Exercise details »
Your answer should be the lines from the one with "The width and" to the end of the data below, both included, exact and free of pictures.

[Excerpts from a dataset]
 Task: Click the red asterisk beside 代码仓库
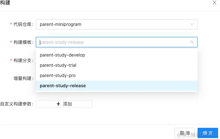pyautogui.click(x=11, y=24)
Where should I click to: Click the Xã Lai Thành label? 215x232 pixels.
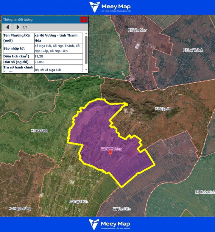point(193,50)
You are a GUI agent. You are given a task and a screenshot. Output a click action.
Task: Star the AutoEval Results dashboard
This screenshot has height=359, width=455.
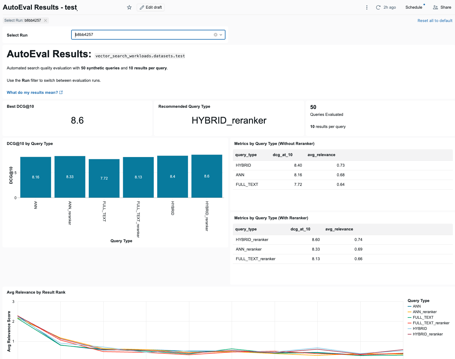tap(129, 7)
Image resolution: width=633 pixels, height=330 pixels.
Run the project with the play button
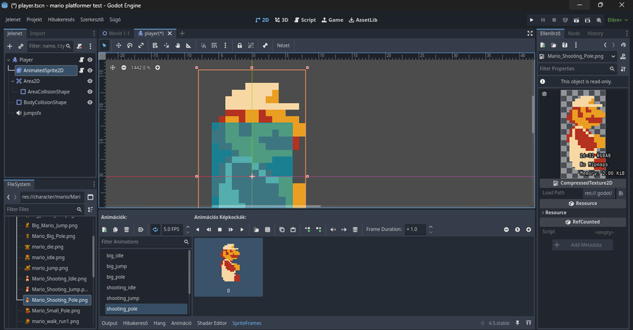(x=531, y=20)
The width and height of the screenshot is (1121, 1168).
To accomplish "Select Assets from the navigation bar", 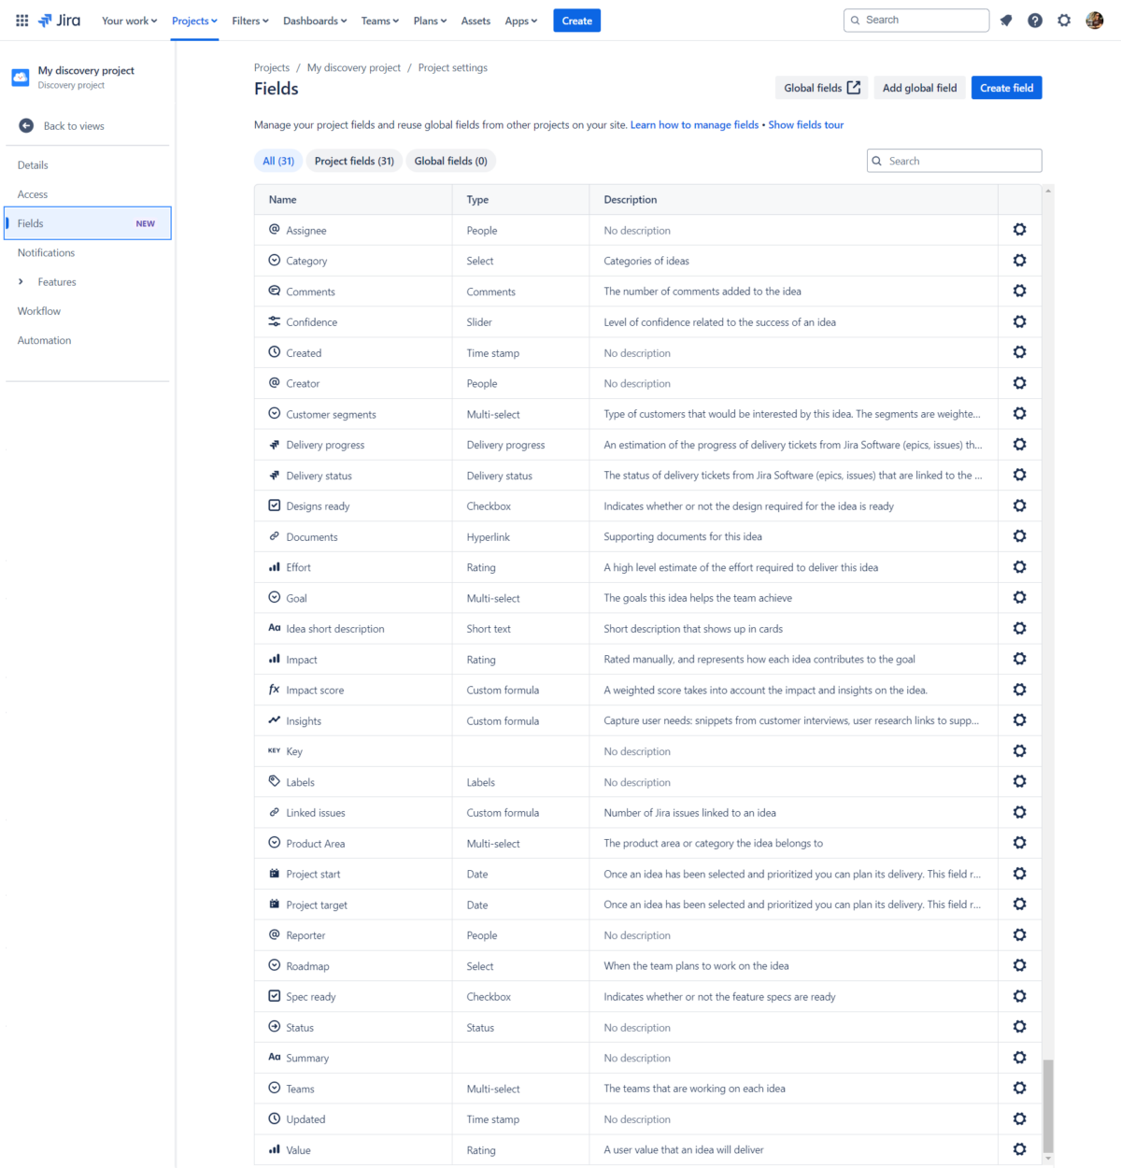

Result »
The width and height of the screenshot is (1121, 1168).
To accomplish "Select Assets from the navigation bar", 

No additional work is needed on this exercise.